* **What to produce**: Copy out each of the entries below word for word, leaving the pictures out of your answer.

======

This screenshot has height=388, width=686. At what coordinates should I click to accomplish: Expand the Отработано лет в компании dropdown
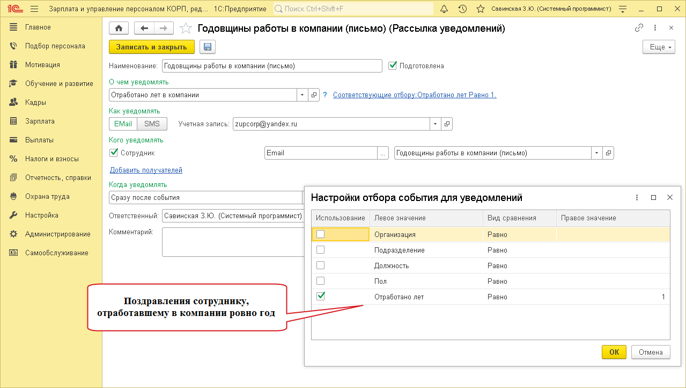[302, 95]
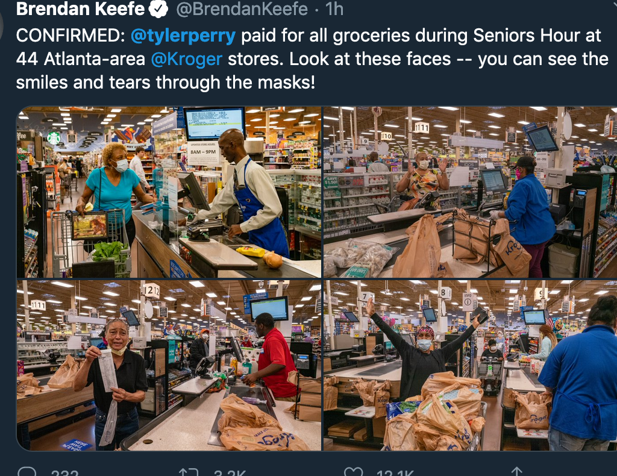Viewport: 617px width, 476px height.
Task: Open photo of woman raising both hands
Action: (470, 192)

======

* **Solution**:
This screenshot has height=388, width=686. At what coordinates should I click to accomplish: Expand the Отработано лет в компании dropdown
[302, 95]
Viewport: 617px width, 476px height.
Task: Open photo of woman raising both hands
Action: (470, 192)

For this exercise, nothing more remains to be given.